[Start of section]

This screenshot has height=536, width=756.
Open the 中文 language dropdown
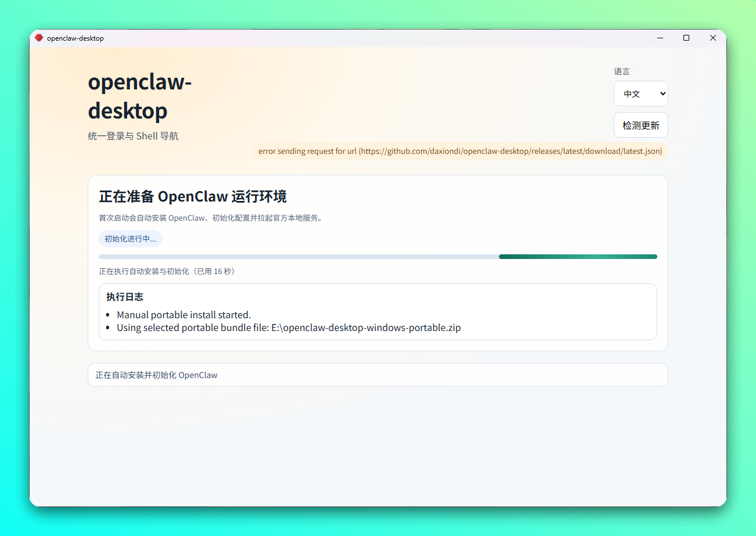[x=640, y=93]
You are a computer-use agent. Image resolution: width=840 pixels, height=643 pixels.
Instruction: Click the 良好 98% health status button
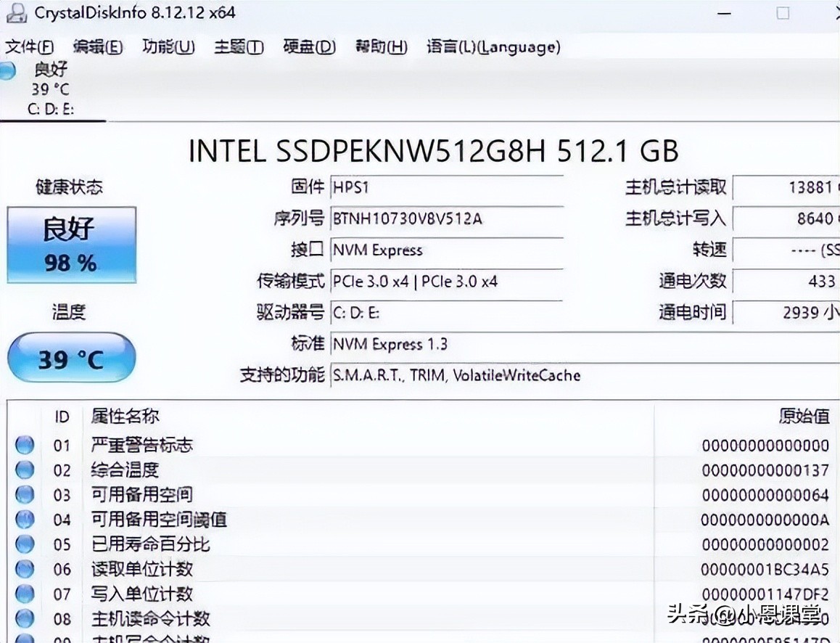pyautogui.click(x=71, y=245)
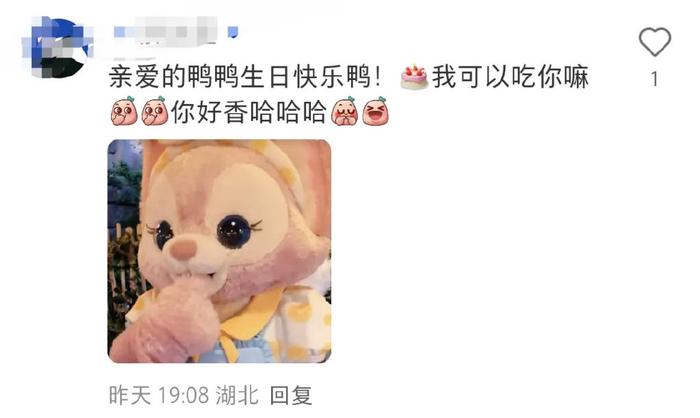Click the peach emoji with closed eyes

(x=344, y=111)
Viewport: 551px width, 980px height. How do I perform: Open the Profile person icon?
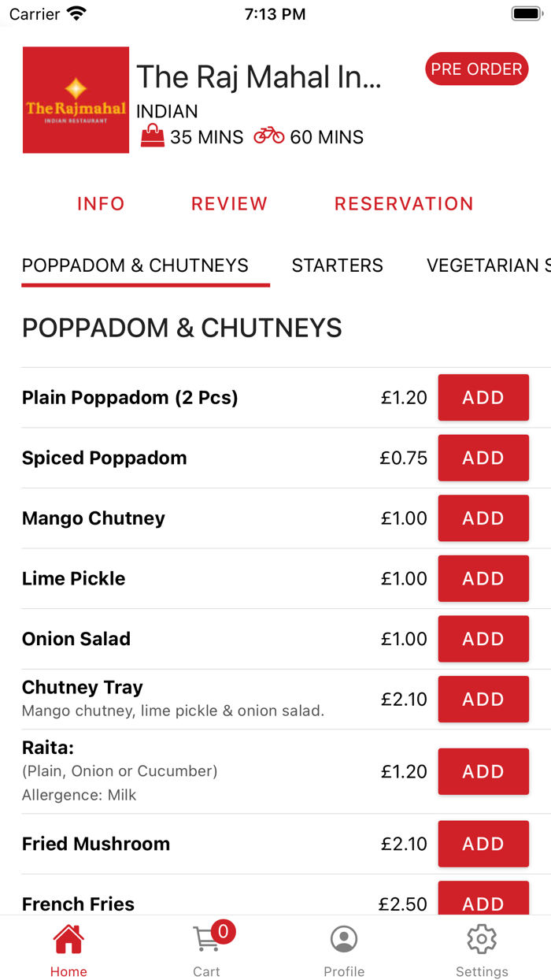(344, 940)
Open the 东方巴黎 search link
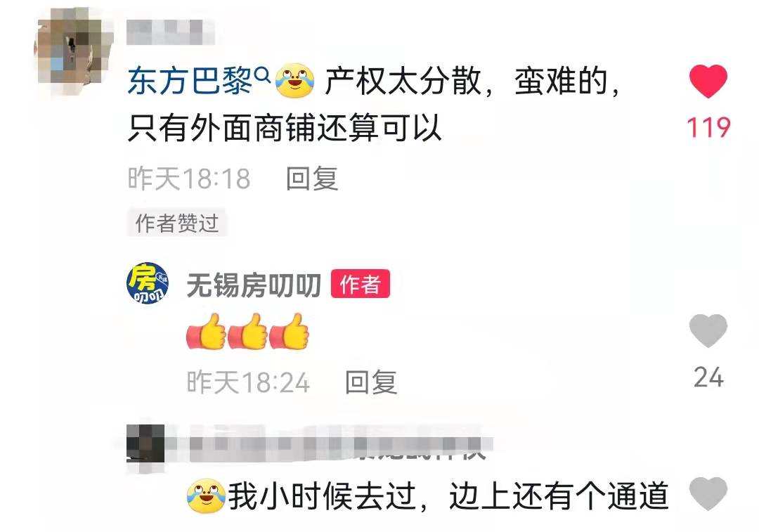The image size is (759, 532). (189, 80)
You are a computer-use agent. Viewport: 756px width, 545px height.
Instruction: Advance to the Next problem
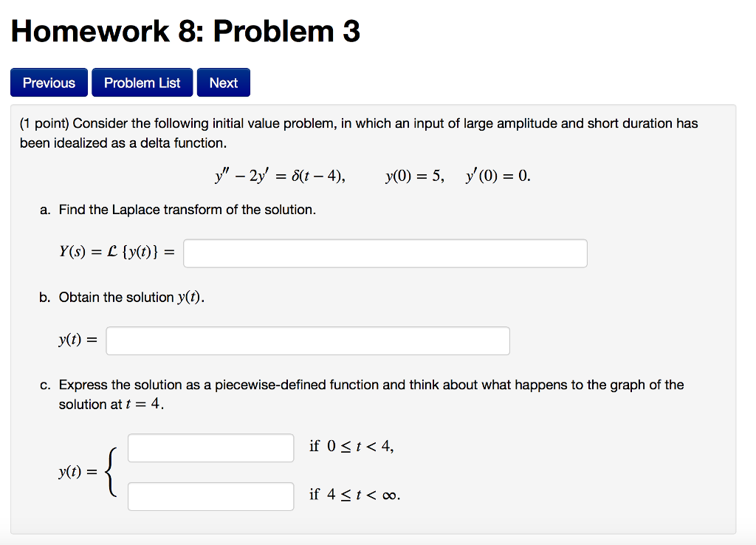[x=223, y=82]
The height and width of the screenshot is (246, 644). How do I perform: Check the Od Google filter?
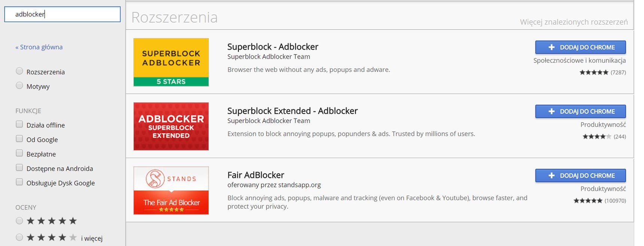click(x=19, y=139)
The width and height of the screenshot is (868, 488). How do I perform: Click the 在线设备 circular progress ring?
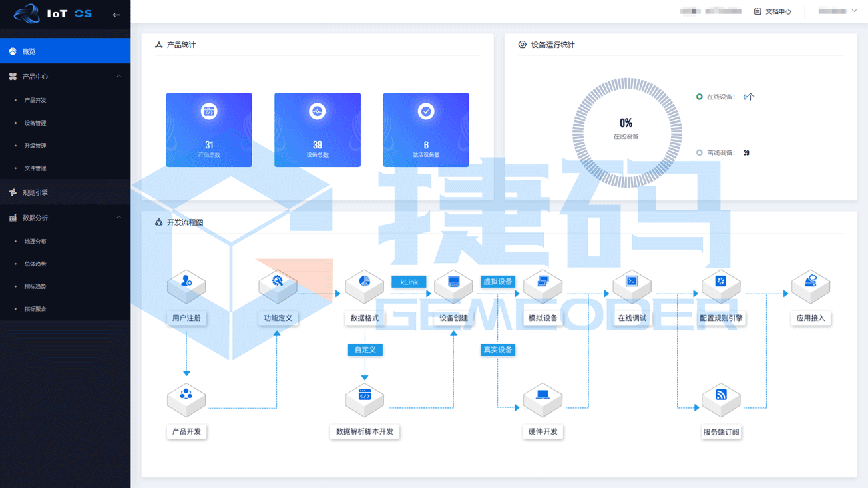click(626, 133)
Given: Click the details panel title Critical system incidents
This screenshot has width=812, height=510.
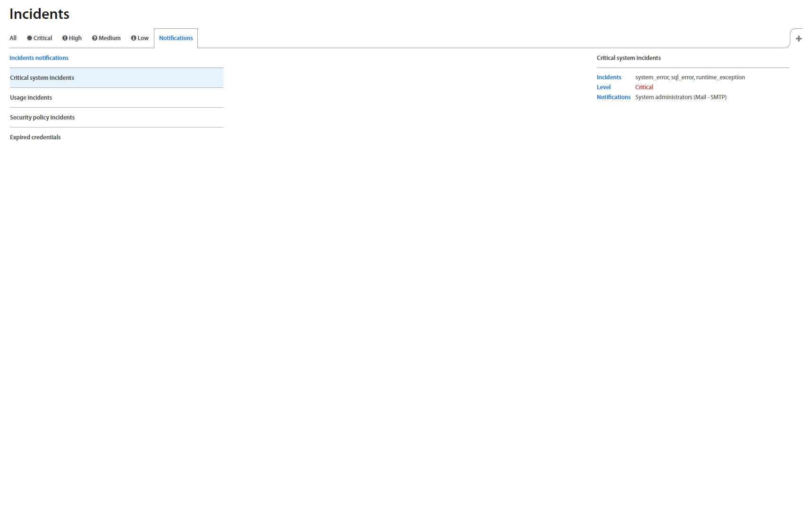Looking at the screenshot, I should tap(628, 58).
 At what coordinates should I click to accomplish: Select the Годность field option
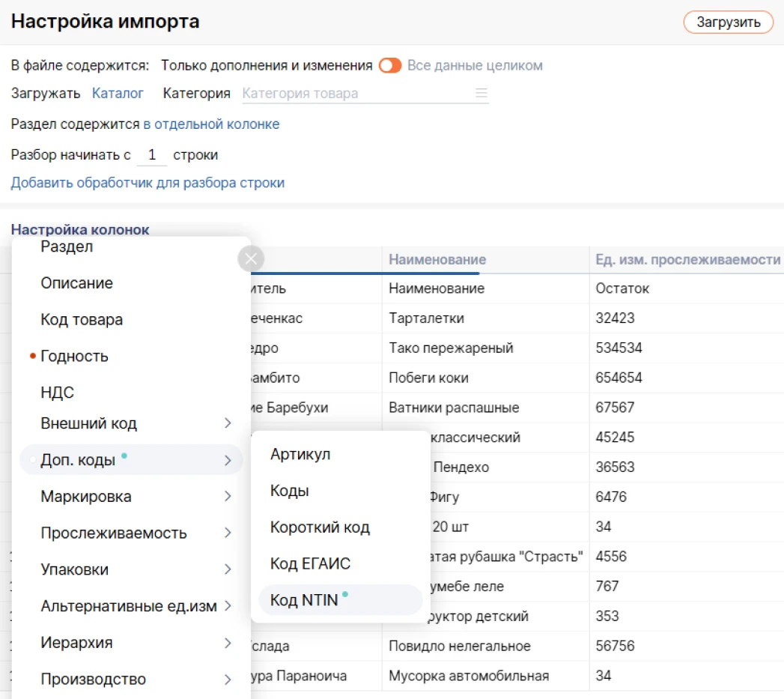coord(74,357)
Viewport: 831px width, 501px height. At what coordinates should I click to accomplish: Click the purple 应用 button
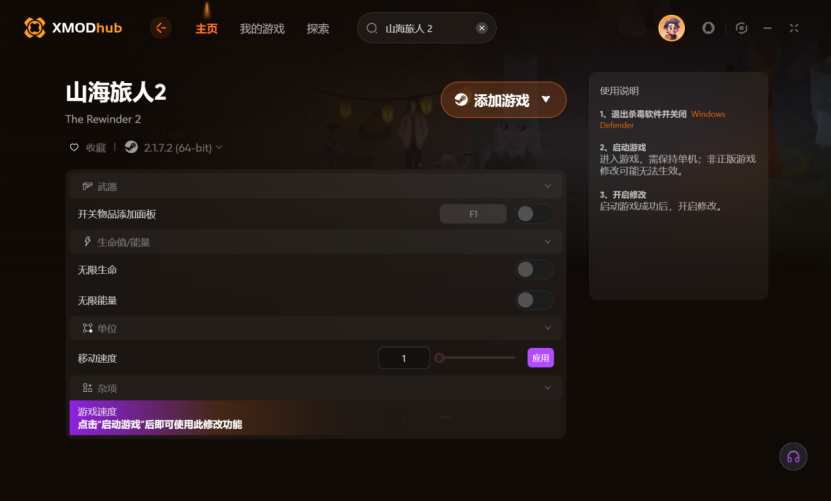coord(541,358)
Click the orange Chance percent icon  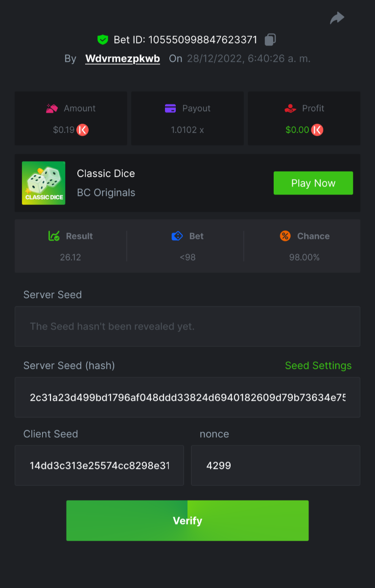coord(285,236)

[End of section]

[Problem]:
Lines wanted from the entries above: the one with "Open the 东方巴黎 search link", the one with "Given: Click the", and all lines between. Please copy them exactly, without the pictures and without anything else.

[Exercise answer]:
Open the 东方巴黎 search link
The image size is (759, 532). (189, 80)
You are a computer-use agent. Viewport: 756px width, 545px height.
Instruction: Advance to the Next problem
[x=223, y=82]
The height and width of the screenshot is (246, 644). How do I perform: Check the Od Google filter?
click(x=19, y=139)
The width and height of the screenshot is (868, 488). How do I perform: Click the 在线设备 circular progress ring?
click(626, 133)
Given: Click the details panel title Critical system incidents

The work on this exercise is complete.